[PROBLEM REQUIREMENTS]
Comb the records below for the string "Show" and copy each line where it turns up.

[Collected data]
※ ※ ※

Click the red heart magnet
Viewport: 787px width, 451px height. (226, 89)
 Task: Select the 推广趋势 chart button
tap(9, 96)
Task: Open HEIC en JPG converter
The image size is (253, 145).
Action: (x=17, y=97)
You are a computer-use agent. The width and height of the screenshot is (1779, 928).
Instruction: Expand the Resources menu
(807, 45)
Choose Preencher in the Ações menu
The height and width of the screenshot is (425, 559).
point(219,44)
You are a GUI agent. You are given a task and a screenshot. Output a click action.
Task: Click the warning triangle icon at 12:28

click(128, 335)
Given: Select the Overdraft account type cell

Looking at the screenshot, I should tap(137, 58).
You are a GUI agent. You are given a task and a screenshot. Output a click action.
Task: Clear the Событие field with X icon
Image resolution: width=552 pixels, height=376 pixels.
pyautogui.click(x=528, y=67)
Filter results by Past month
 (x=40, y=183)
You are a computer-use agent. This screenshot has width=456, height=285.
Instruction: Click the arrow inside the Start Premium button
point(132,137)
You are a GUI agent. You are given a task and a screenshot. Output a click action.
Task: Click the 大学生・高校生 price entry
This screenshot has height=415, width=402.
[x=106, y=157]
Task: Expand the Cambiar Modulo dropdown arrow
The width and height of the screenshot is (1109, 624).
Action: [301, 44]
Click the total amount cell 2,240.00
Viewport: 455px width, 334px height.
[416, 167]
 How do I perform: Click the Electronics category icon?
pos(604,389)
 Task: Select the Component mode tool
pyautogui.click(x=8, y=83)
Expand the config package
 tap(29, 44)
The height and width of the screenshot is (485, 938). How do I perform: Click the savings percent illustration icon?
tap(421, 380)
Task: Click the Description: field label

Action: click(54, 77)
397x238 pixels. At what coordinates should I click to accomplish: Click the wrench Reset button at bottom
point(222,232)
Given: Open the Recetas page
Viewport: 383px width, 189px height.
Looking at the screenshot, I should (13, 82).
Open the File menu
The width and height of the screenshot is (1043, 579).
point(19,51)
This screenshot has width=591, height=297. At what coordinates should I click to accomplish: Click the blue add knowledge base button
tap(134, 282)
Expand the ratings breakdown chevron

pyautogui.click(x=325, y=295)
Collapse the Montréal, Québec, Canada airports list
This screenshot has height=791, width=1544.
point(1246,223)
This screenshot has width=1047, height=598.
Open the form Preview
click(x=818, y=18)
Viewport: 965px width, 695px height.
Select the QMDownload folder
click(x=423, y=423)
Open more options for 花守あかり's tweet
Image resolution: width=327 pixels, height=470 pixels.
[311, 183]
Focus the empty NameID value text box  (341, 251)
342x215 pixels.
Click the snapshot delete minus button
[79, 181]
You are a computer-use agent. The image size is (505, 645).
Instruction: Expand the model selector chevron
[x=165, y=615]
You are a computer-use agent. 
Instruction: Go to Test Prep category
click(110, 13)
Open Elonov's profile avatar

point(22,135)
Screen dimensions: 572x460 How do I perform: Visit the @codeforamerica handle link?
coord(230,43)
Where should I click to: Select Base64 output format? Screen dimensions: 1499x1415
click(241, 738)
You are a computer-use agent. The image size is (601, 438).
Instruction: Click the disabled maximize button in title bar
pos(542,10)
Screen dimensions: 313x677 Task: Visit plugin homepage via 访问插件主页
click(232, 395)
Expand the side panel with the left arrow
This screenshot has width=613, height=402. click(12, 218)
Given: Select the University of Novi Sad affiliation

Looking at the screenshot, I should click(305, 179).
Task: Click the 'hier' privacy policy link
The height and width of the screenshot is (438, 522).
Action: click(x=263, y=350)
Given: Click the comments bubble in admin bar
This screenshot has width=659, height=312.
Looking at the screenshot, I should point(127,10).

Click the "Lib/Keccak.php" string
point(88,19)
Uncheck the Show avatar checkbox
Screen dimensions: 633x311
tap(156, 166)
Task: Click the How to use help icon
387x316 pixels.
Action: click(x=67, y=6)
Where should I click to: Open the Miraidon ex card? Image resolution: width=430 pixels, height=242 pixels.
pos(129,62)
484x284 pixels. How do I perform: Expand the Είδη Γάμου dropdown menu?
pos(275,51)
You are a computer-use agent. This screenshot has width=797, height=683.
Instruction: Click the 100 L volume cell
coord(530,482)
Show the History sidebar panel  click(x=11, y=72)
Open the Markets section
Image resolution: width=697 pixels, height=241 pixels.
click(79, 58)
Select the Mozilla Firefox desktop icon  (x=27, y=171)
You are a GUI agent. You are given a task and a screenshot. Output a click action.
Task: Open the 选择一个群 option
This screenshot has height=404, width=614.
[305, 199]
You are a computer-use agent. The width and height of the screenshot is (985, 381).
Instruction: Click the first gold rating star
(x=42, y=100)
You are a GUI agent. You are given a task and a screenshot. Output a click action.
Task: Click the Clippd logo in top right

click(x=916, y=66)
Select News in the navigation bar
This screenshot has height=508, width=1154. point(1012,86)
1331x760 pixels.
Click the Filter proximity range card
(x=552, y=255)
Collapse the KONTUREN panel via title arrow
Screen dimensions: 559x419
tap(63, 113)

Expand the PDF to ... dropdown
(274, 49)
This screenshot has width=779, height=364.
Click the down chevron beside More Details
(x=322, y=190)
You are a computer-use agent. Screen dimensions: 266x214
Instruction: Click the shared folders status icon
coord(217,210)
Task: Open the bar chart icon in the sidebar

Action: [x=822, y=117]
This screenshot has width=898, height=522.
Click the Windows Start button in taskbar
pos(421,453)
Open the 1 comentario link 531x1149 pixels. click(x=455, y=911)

※ ※ ※

[SOLVED PROBLEM]
Uncheck the Show avatar checkbox
Show the History sidebar panel  click(x=11, y=72)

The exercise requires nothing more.